Prompt – Copy the entries from the line containing "Viewport: 1382px width, 868px height." through the last entry, changing "Expand" to "Open" and leaving everything else unchanged. Omit the pictures.

Information provided –
::::::::

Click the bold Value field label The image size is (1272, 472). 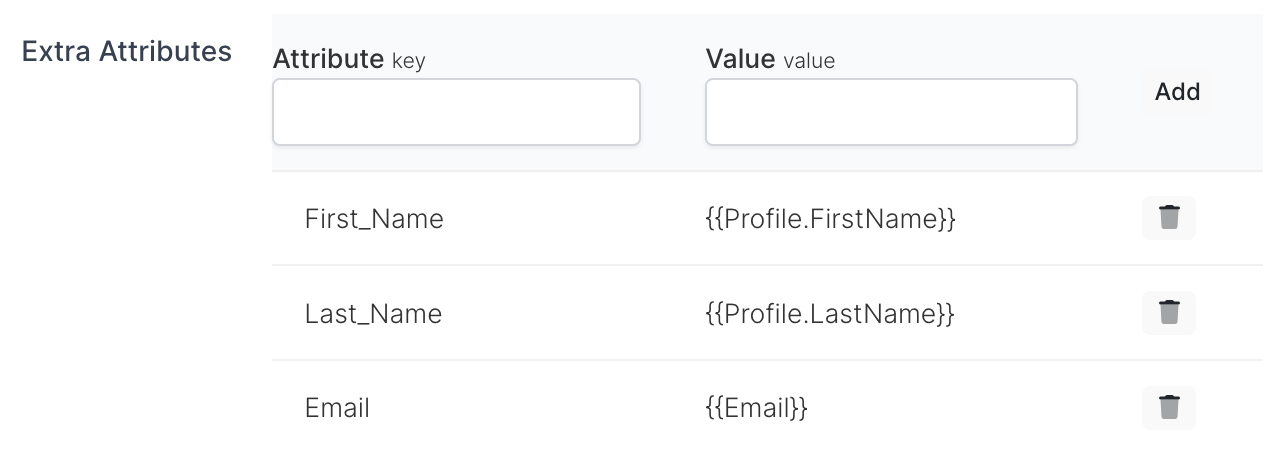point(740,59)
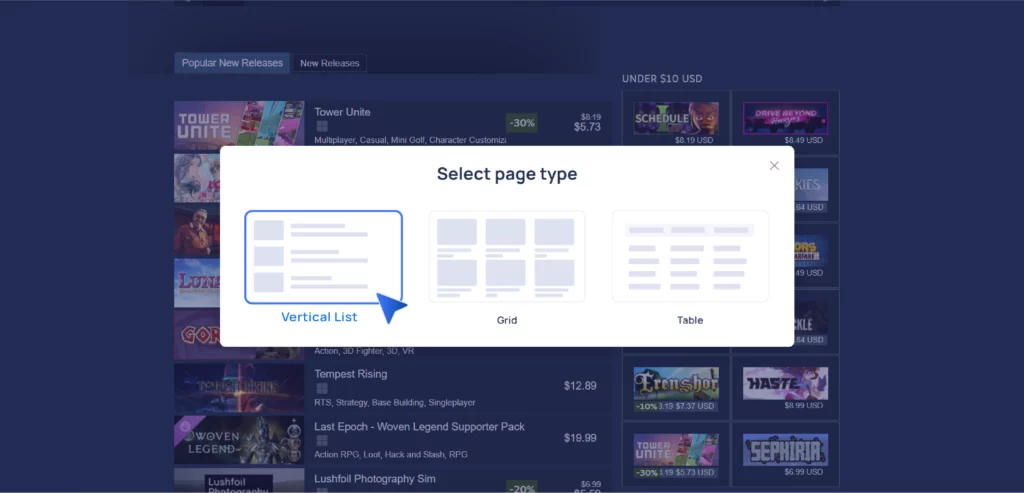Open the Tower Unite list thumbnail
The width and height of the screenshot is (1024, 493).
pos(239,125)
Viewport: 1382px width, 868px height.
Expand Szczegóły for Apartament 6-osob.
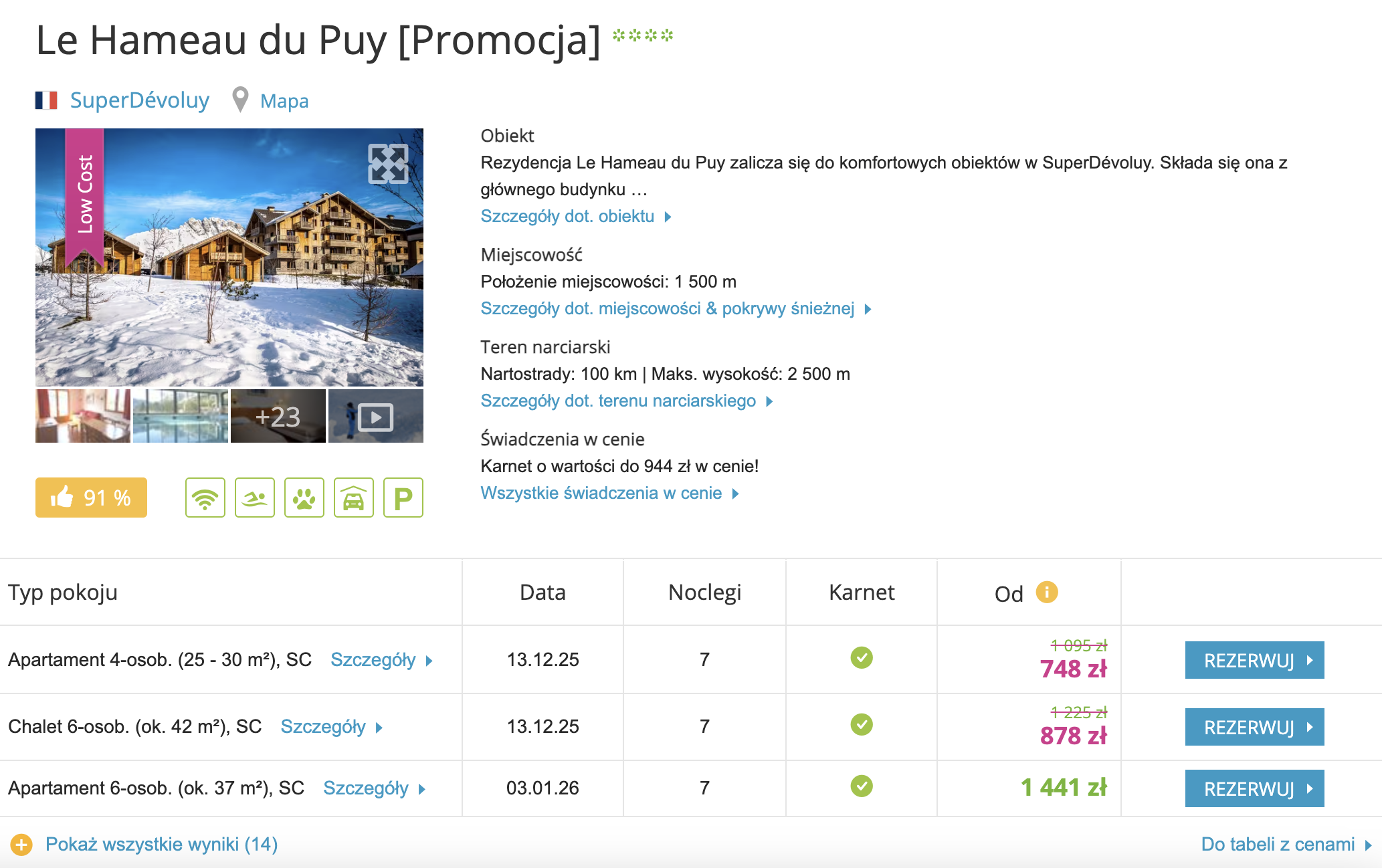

::::::::

Response for this exercise –
Viewport: 1382px width, 868px height.
Open Szczegóły for Apartament 6-osob.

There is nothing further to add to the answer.